*Records shown:*
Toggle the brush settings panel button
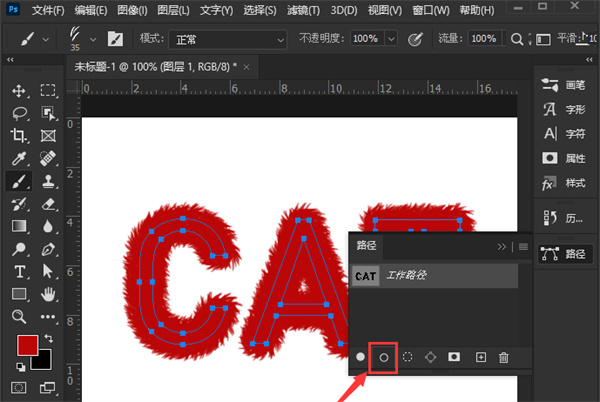600x402 pixels. click(x=116, y=39)
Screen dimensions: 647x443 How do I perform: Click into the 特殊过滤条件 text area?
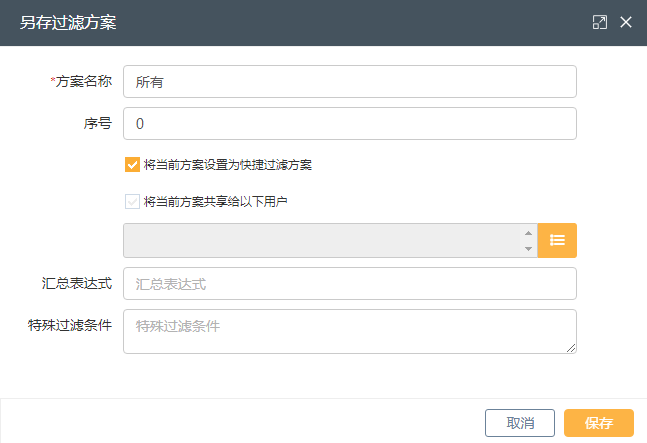(x=350, y=332)
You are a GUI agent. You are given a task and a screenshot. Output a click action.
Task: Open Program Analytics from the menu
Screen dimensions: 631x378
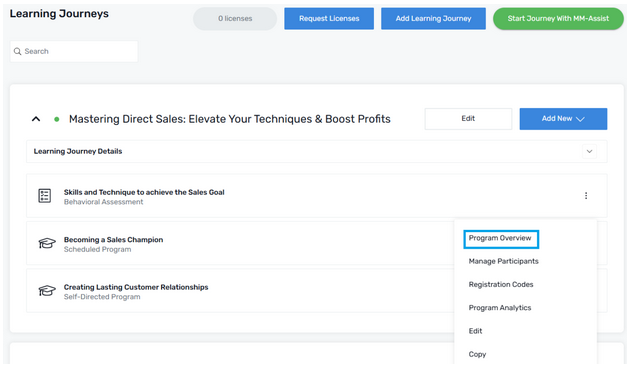(500, 308)
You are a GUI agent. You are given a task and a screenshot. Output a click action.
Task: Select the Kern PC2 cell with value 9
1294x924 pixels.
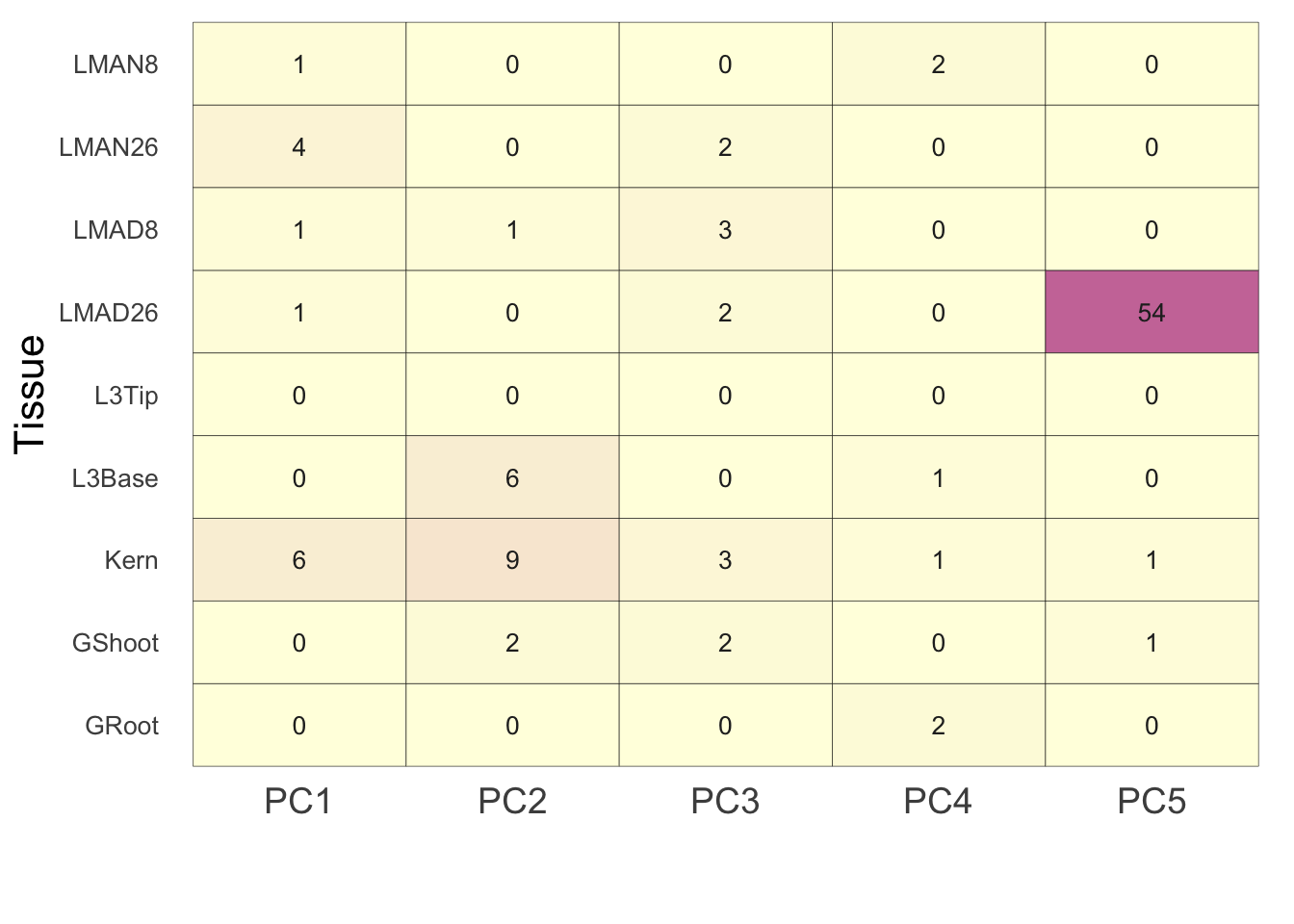pos(512,560)
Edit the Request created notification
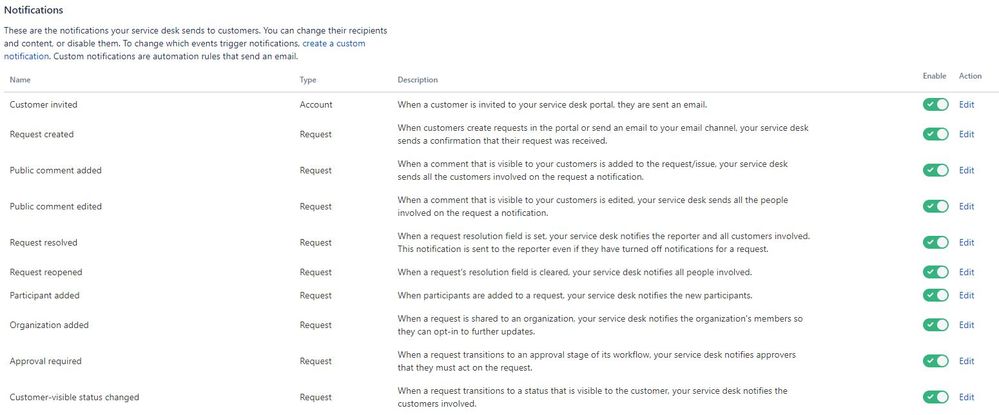 [967, 134]
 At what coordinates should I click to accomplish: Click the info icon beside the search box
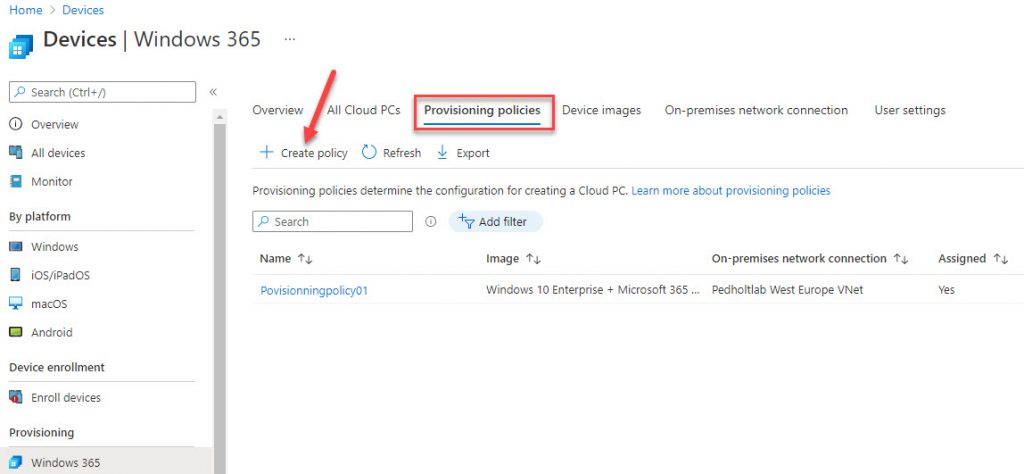(430, 221)
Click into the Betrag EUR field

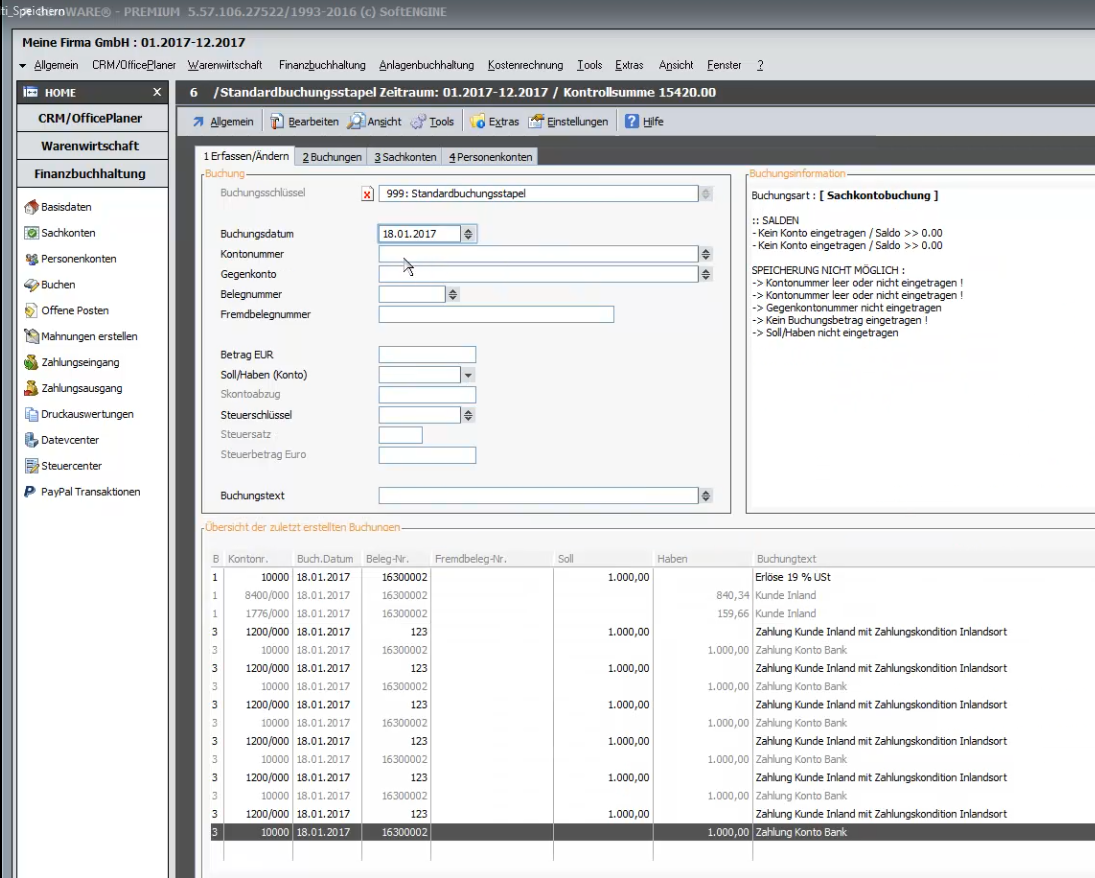427,355
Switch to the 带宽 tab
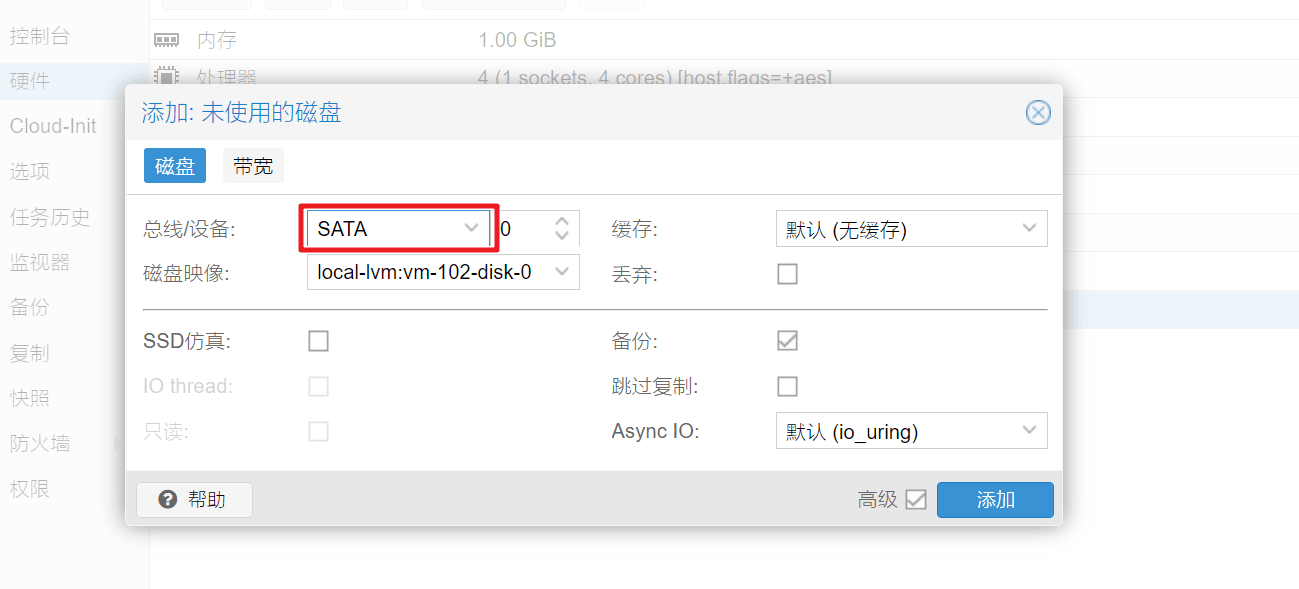Image resolution: width=1299 pixels, height=589 pixels. click(253, 166)
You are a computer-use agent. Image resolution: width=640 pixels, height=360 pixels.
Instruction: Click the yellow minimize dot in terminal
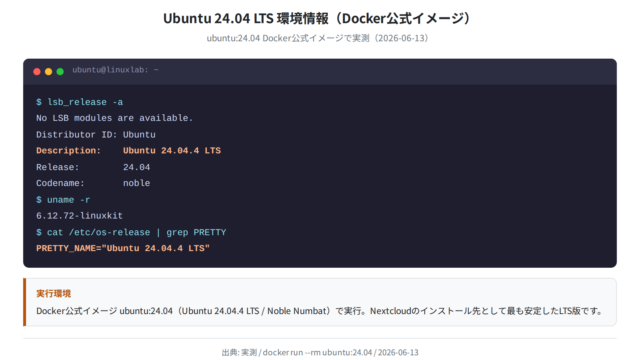(x=48, y=71)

*Problem details:* Find the line that contains "Edit the Request created notification". Copy it and every line after it through the end of the listing exactly, but not the pictures.

*Result of this task:*
Edit the Request created notification
 [967, 134]
 At what coordinates should I click to accomplish: Click the info icon beside the search box
(430, 221)
Click into the Betrag EUR field

427,355
Switch to the 带宽 tab
Image resolution: width=1299 pixels, height=589 pixels. click(253, 166)
You are a computer-use agent. Image resolution: width=640 pixels, height=360 pixels.
Instruction: Click the yellow minimize dot in terminal
(x=48, y=71)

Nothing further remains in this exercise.